During a recent discussion with operating partners at several leading private equity funds, something unusual happened. EBITDA was only mentioned once. That would not have happened just a few years ago. What were the operating partners talking about instead? Growth.
“Of course private equity funds still care about EBITDA and financial results,” says Carlos Ferreira, Grant Thornton’s national managing partner for private equity, “but today, whether they are looking at new deals or working with their existing portfolio companies, they’re even more focused on maximizing potential for growth.”
That focus starts with reimagining the valuation process. While due diligence to confirm the financials around the transaction is obviously still vital, private equity companies are also now looking more closely at the opportunities for growth. “You have to be focused on accelerating revenue, not just cost takeout,” says Chris Smith, Grant Thornton’s strategy practice leader. “You’re seeing real attention to growth earlier in the hold period. Previously the focus was on driving out cost first, but they’re focusing on gross margin closer to the sale now. There’s far more attention to achieving return through top-line growth.”

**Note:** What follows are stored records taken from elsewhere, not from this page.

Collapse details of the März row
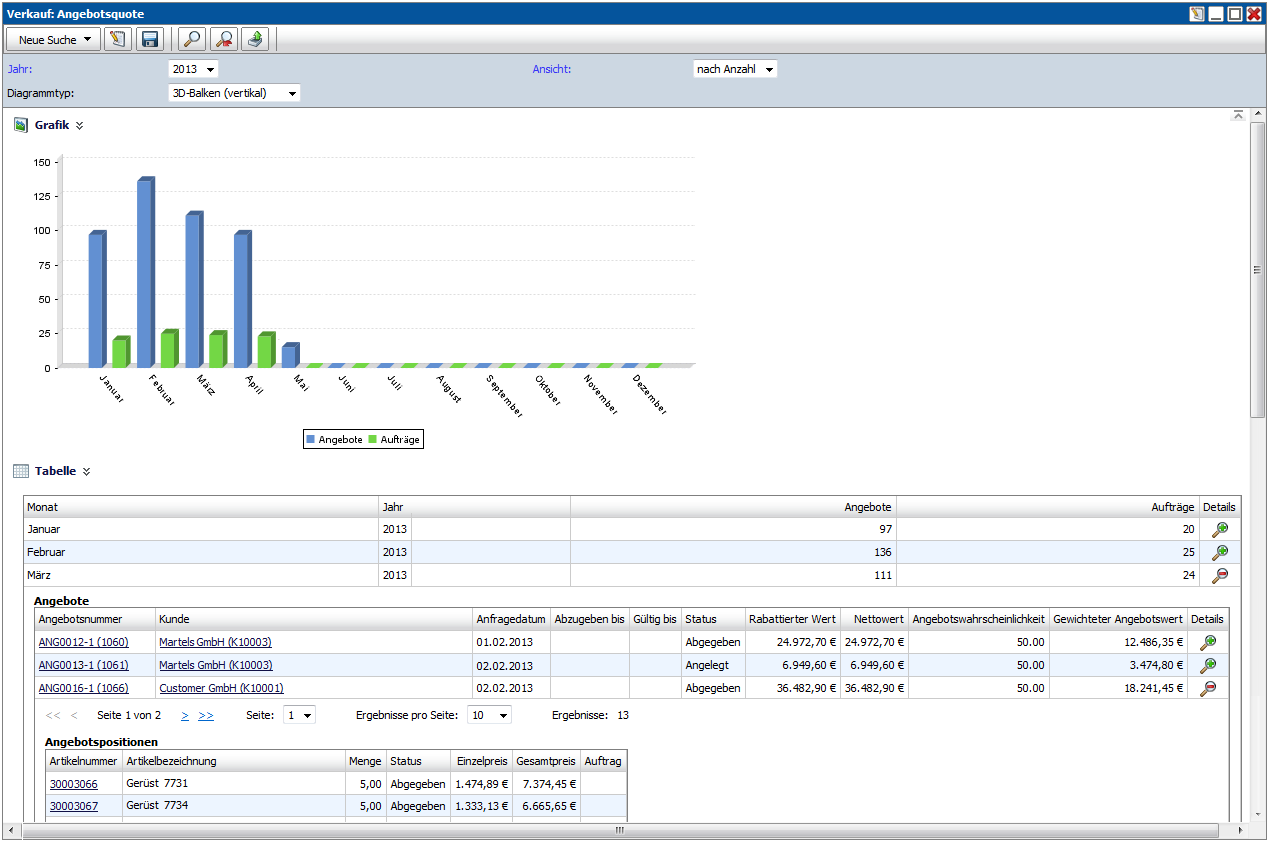Screen dimensions: 1269x842 [1219, 576]
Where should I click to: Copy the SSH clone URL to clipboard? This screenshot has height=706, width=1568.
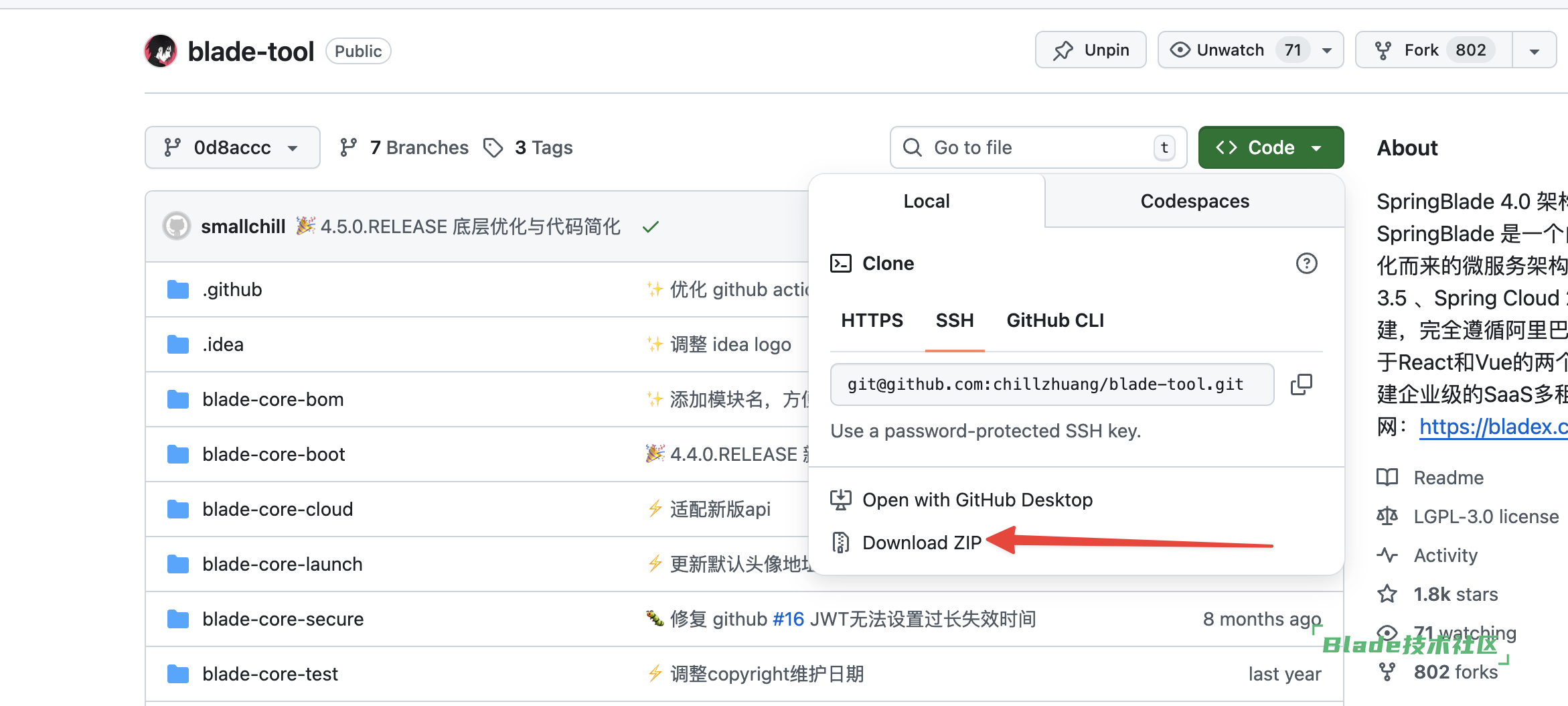[x=1301, y=384]
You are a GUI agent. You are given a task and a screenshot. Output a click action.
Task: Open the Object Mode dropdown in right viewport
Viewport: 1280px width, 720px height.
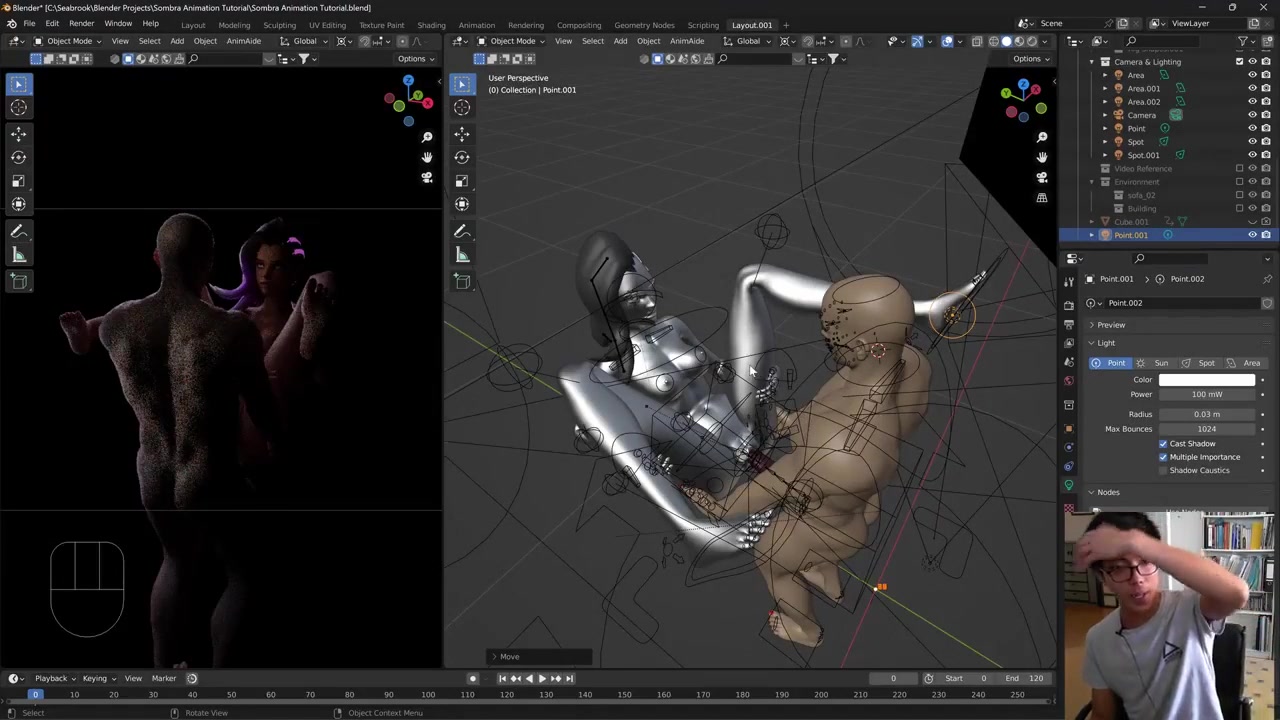512,41
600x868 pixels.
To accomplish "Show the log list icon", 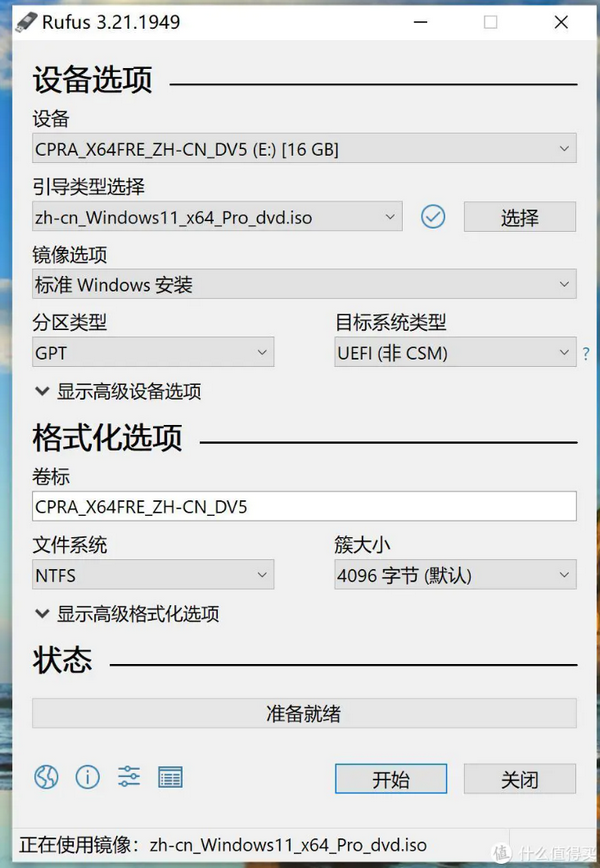I will [170, 776].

Strategic alignment between fund and company is vital
The focus on growth has also intensified attention to the consultative relationship between the private equity fund and its portfolio companies. “Strategic alignment between the fund’s vision and management’s vision for the company is vital,” says Ferreira. That isn’t always easy—some management teams and organizational cultures are more adept at engaging and collaboration around new ideas that investors may have. “The due diligence the fund did leading up to the transaction can provide a good way to start those discussions,” Ferreira continues. “It provides an opportunity for data-driven discussions on specific growth opportunities and provides the fund a solid basis for laying out their vision, any weakness in the plan and other concerns.”
Data analytics is a key capability to help identify and validate growth opportunities for all companies, but both private equity funds and their portfolio companies want even more data insights to back up the promises. “They’re tired of blank-check data requests, where a consultant essentially says, ‘Just give us all your data and let us find something,’” says Smith.
Organizations can’t have a conversation about growth without talking about digital. Smith is seeing comprehensive digital assessments of a target companies happening earlier, either as part of due diligence or immediately after an acquisition. “Take a holistic look at where the company is at in terms of employing technology, where technology can make the biggest impact, where it can really drive growth at a lower cost and then invest accordingly.”
Automation is one key investment funds look at to drive down costs. But many companies, especially the small- to mid-sized companies targeted by private equity funds, find that automation leaves them with a jigsaw employee problem. “A large company may have many employees who perform the same function, so when you are able to automate that function, you realize significant savings,” says Smith. “But at smaller organizations, when you automate a function, you automate part of a person’s job. This can complicate return on investment on some RPA solutions.”
It all comes back to having a holistic approach that combines front office, back office and technology for your growth strategy. “You can’t look at any issue or solution in a vacuum,” says Ferreira. “Growth results from the seamless alignment of every element within the company and the right strategic vision. It’s the funds that achieve that who see the greatest success.”